* Text excerpt
[start]

United States District Court, N.D. Illinois, Eastern Division

January 8, 2018

GEORGE CHARLES, Plaintiff,
v.
CITY OF CHICAGO, et al., Defendants.

          MEMORANDUM OPINION AND ORDER

          John Robert Blakey United States District Judge.

         This matter concerns the detention and treatment of Plaintiff George Charles during a police search of his neighbor's home. Plaintiff initiated this action against Defendant Officers and the City of Chicago in January 2016 and asserts the following claims: (I) Excessive Force and Failure to Intervene, in violation of 42 U.S.C. § 1983; (II) Battery; (III) False Arrest and Failure to Intervene, in violation of § 1983; (IV) False Imprisonment; (V) Supervisory Liability under § 1983; (VI) liability for the City of Chicago under state indemnification law; and (VII) respondeat superior liability for the City. [1]. Defendants seek summary judgment with respect to Defendants Lieutenant Wiberg and Officers Uldrych and Barango on Counts I and II; summary judgment for all defendants on Counts III and IV; summary judgment for Lieutenant Wiberg on Count V; and summary judgment for the City of Chicago on Counts VI and VII to the extent that any underlying claims are disposed of. [36]. For the reasons stated below, Defendants' motion is granted in part and denied in part.

[end]

* What to work on
**a)** Shorten the paragraph of the court opinion that begins "This matter concerns" into a brief list that keeps its main facts.
**b)** Carry on the court opinion from the point where it stops.
The records that come after this have nothing to do with the court opinion.

* Raw data
[start]

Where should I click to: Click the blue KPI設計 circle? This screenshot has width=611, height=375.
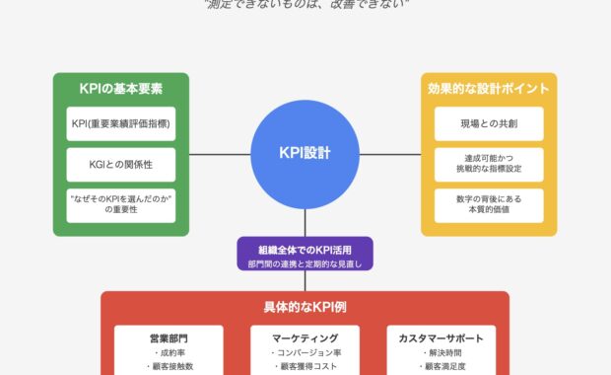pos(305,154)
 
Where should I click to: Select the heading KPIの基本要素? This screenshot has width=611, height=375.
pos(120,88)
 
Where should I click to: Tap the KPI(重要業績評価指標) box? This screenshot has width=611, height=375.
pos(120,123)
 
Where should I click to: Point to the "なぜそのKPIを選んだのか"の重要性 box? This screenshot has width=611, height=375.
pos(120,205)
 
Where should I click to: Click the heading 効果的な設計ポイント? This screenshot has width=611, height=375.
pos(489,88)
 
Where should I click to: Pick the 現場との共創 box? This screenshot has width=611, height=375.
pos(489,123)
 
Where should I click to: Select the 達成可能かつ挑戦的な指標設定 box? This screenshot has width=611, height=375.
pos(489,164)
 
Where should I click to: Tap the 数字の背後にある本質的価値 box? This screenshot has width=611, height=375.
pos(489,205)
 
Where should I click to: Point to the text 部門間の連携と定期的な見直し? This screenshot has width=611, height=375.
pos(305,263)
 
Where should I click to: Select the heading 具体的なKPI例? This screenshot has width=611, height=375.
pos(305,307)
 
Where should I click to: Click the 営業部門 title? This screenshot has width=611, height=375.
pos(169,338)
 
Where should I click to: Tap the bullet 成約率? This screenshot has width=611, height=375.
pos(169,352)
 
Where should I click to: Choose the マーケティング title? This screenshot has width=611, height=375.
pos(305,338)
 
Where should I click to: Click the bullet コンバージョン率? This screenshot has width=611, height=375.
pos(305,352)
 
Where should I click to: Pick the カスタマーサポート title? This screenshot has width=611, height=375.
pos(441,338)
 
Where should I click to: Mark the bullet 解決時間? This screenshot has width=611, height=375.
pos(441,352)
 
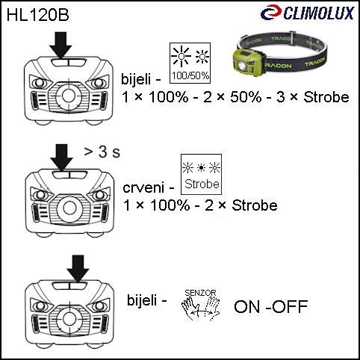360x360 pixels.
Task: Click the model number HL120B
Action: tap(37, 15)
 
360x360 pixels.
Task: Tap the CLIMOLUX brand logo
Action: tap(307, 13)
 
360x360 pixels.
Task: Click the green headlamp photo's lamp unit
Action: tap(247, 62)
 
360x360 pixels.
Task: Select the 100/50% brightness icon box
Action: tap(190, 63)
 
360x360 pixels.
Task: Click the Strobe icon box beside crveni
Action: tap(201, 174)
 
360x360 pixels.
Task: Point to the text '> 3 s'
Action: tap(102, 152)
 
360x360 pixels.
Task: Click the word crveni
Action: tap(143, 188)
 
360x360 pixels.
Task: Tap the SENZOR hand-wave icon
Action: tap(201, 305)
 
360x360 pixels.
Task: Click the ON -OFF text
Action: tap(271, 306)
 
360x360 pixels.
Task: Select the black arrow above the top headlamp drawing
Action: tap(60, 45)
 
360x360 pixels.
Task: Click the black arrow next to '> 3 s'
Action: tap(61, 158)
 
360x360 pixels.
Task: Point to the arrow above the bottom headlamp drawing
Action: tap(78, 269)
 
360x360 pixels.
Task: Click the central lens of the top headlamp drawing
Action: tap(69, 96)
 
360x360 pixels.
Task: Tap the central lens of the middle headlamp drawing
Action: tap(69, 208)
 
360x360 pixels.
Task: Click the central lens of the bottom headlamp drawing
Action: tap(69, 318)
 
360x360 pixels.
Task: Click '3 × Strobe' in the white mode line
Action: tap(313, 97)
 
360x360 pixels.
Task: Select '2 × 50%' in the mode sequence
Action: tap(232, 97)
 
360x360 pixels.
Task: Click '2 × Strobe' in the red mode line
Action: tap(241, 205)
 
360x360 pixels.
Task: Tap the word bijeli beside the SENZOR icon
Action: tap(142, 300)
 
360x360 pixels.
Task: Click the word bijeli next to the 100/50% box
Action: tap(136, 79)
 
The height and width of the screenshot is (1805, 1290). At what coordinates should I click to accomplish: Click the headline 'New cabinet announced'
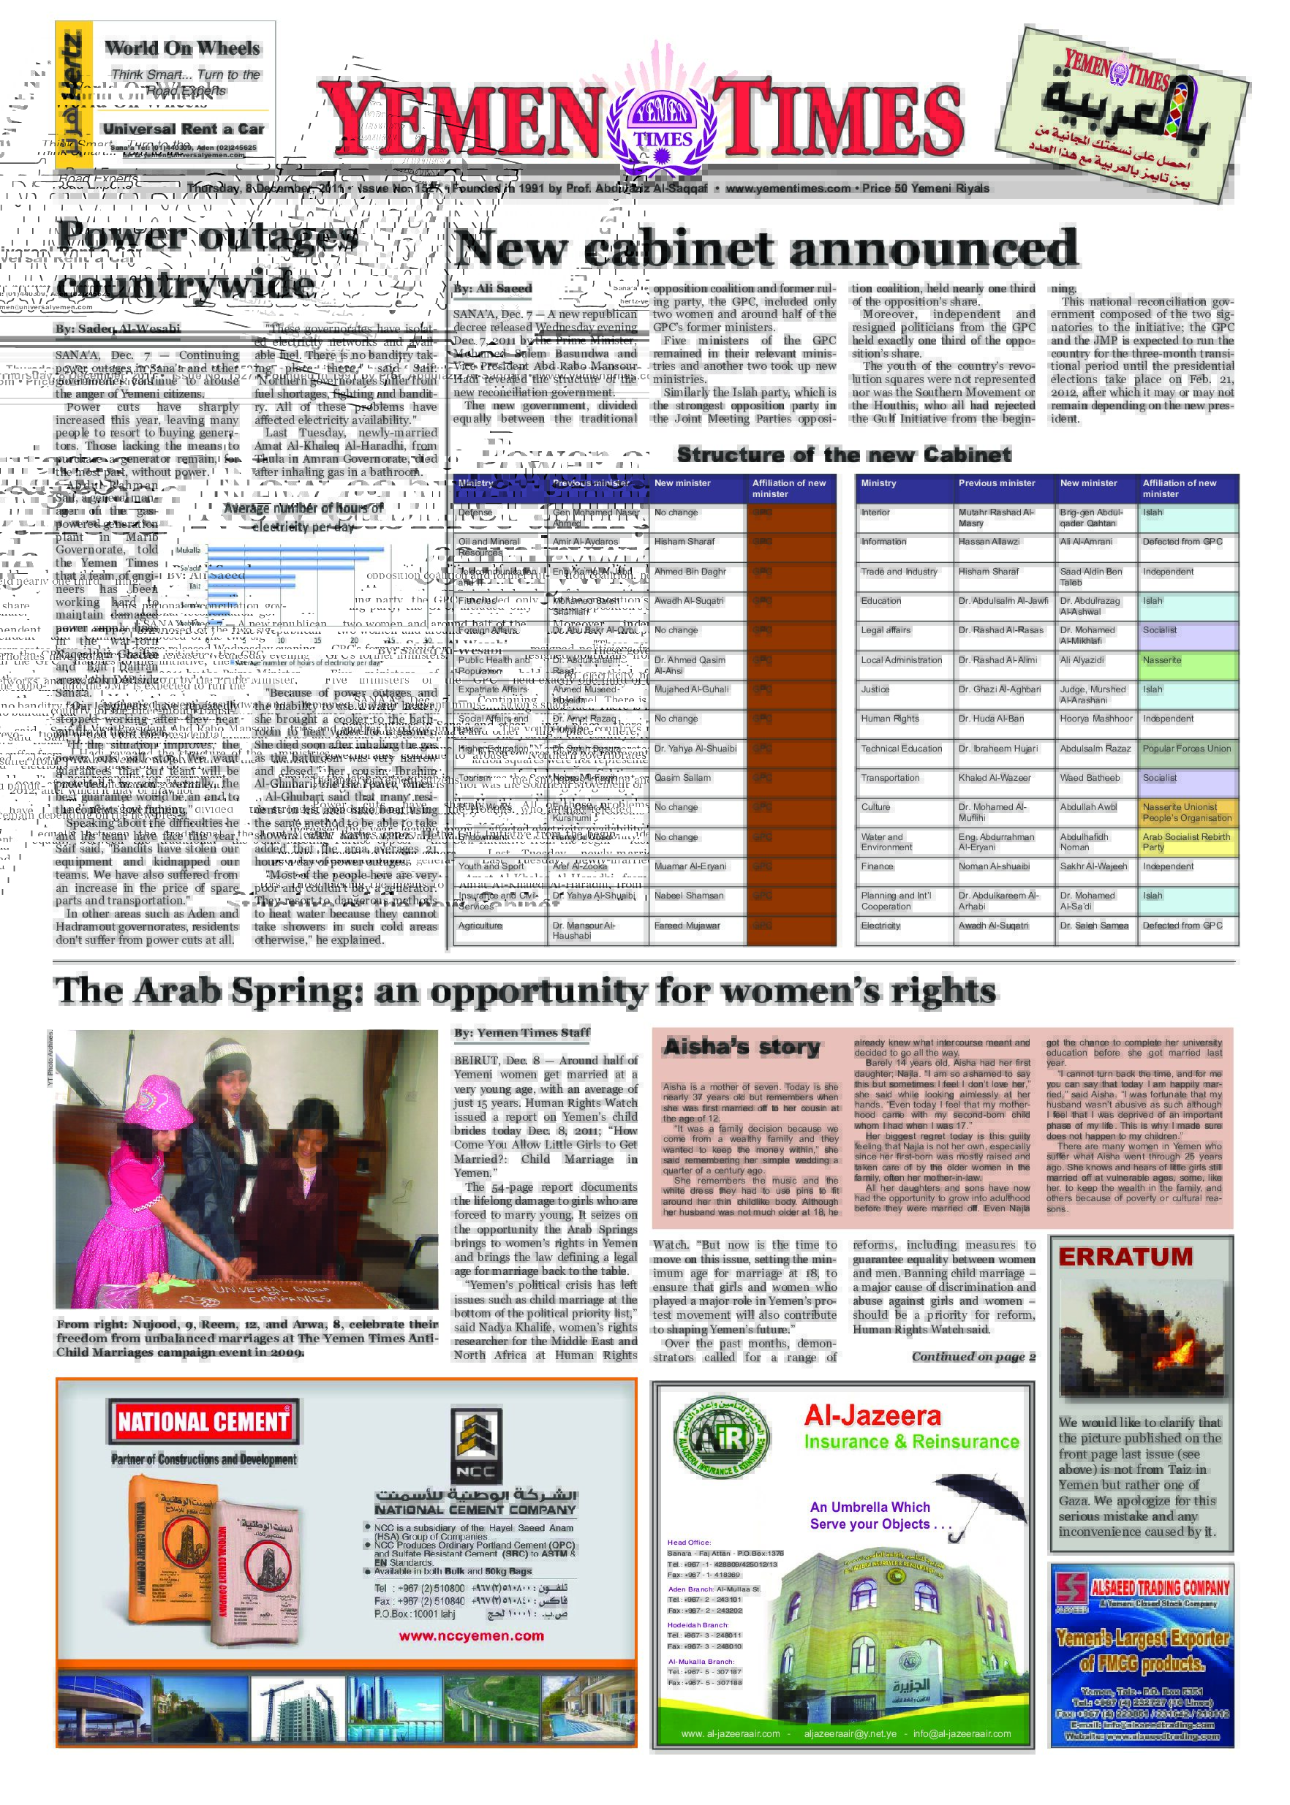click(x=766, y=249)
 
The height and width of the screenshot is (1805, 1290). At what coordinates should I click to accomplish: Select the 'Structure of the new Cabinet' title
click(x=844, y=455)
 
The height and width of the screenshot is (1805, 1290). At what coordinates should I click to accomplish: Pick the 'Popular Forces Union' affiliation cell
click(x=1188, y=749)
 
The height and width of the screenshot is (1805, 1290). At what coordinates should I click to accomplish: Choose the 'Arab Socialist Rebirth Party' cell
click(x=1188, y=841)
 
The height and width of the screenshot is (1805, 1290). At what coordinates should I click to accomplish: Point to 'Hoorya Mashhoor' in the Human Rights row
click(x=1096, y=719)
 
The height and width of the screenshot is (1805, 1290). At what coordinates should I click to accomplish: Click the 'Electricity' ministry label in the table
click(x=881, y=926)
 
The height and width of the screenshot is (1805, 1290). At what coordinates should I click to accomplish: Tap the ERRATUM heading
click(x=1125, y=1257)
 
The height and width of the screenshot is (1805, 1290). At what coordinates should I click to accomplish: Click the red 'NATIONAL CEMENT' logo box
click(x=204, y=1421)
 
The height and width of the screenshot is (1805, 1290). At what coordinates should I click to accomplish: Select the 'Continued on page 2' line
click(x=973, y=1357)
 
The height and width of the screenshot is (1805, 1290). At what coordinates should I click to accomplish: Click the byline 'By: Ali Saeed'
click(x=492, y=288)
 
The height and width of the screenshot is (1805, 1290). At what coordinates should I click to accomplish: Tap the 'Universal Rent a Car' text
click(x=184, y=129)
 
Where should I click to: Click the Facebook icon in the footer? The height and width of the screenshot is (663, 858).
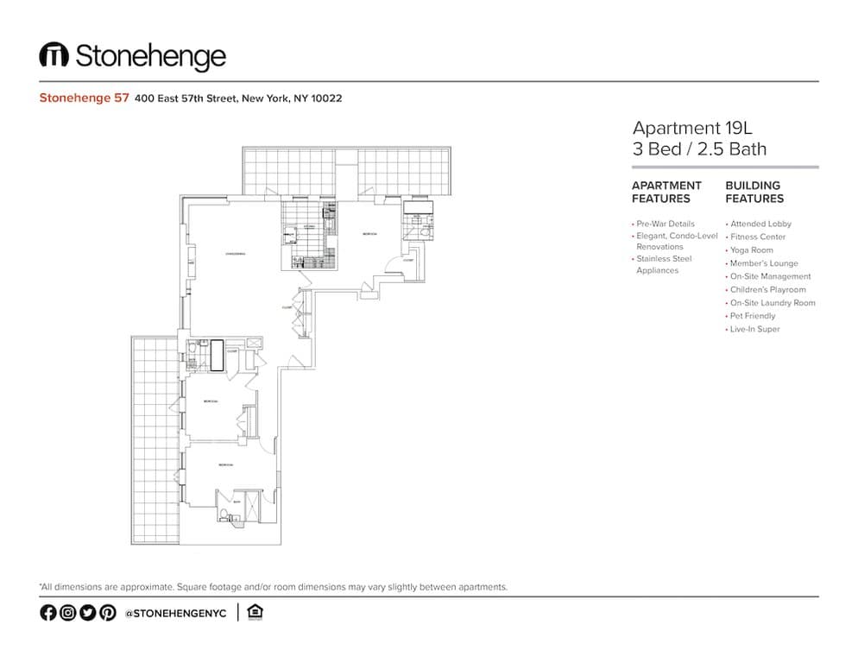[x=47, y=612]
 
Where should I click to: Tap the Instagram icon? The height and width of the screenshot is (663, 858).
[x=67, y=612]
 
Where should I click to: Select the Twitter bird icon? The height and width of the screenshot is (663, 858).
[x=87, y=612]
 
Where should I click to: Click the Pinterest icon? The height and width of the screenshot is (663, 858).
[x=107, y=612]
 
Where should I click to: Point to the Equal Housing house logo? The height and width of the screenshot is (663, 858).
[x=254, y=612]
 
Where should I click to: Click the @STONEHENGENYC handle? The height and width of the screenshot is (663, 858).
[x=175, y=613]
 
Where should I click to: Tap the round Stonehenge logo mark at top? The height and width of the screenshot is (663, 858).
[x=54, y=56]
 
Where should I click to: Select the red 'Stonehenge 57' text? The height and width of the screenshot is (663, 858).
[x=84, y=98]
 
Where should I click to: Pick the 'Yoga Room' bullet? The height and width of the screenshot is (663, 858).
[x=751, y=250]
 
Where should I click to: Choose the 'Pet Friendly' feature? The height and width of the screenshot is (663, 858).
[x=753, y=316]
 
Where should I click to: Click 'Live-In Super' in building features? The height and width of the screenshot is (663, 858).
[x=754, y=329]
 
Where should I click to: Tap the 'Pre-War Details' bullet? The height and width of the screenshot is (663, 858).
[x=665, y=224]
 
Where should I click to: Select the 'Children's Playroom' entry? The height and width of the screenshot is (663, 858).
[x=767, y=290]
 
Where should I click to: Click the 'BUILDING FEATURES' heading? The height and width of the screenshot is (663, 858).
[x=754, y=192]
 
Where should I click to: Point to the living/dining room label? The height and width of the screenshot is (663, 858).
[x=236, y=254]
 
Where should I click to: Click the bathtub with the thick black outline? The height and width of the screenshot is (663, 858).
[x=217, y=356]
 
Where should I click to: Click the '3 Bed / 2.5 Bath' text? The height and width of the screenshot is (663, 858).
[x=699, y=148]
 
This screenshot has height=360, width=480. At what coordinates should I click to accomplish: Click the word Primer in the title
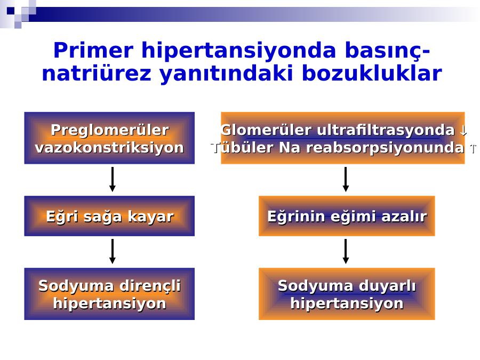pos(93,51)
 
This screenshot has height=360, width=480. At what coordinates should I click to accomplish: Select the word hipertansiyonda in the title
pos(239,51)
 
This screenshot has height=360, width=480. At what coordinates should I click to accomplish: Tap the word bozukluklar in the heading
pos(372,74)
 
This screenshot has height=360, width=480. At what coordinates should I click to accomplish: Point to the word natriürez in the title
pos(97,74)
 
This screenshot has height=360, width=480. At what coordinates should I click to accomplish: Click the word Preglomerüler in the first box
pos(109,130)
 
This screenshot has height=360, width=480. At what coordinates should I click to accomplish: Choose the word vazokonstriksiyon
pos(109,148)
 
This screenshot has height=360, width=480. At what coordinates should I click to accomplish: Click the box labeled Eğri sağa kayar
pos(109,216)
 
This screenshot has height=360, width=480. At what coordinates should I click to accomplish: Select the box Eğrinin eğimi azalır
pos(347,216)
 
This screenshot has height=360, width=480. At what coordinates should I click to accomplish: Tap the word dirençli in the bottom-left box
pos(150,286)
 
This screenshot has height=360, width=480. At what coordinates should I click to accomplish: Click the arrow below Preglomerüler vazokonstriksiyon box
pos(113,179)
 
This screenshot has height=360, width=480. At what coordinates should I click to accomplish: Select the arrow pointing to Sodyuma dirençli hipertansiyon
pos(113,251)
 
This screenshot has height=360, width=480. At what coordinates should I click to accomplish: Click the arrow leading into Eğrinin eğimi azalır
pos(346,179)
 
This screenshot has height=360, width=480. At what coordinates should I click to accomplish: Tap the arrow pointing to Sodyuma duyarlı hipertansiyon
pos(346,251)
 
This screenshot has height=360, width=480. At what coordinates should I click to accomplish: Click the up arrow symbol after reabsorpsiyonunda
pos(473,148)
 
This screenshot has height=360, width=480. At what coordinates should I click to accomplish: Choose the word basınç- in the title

[end]

* Answers for this exercise
**a)**
- The case is about how Plaintiff George Charles was detained and treated while police searched his neighbor's home.
- In January 2016, he sued Defendant Officers and the City of Chicago.
- His claims:
  - (I) Excessive Force and Failure to Intervene under 42 U.S.C. § 1983
  - (II) Battery
  - (III) False Arrest and Failure to Intervene under § 1983
  - (IV) False Imprisonment
  - (V) Supervisory Liability under § 1983
  - (VI) City liability under state indemnification law
  - (VII) respondeat superior liability for the City
- Defendants seek summary judgment:
  - for Lieutenant Wiberg and Officers Uldrych and Barango on Counts I and II
  - for all defendants on Counts III and IV
  - for Lieutenant Wiberg on Count V
  - for the City on Counts VI and VII, to the extent any underlying claims are disposed of
- The motion is granted in part and denied in part.

**b)**
         I. Background

         On May 19, 2014, Defendants Lieutenant Wiberg and Officers Ortiz, Skarupinski, Barango, and Uldrych (Defendant Officers) executed a search warrant in Chicago, Illinois. DSOF ¶ 9.[1] Plaintiff resided next door to the target address. Id. ¶ 13. The two homes form one structure with a shared front porch; two concrete walkways lead up to the two front doors across the otherwise undivided front yard, and separate driveways lead past each side of the building toward a backyard. [44-2]; [38-5] at 19. When Defendant Officers arrived to execute the search warrant, Plaintiff was on his property, working on his car. DSOF ¶ 13. Plaintiff was either in his backyard or in his driveway, but in any event Plaintiff was underneath his car and unaware of the search until Defendant Officer Skarupinski approached him. See Id. ¶ 13, 15; [38-5] at 20.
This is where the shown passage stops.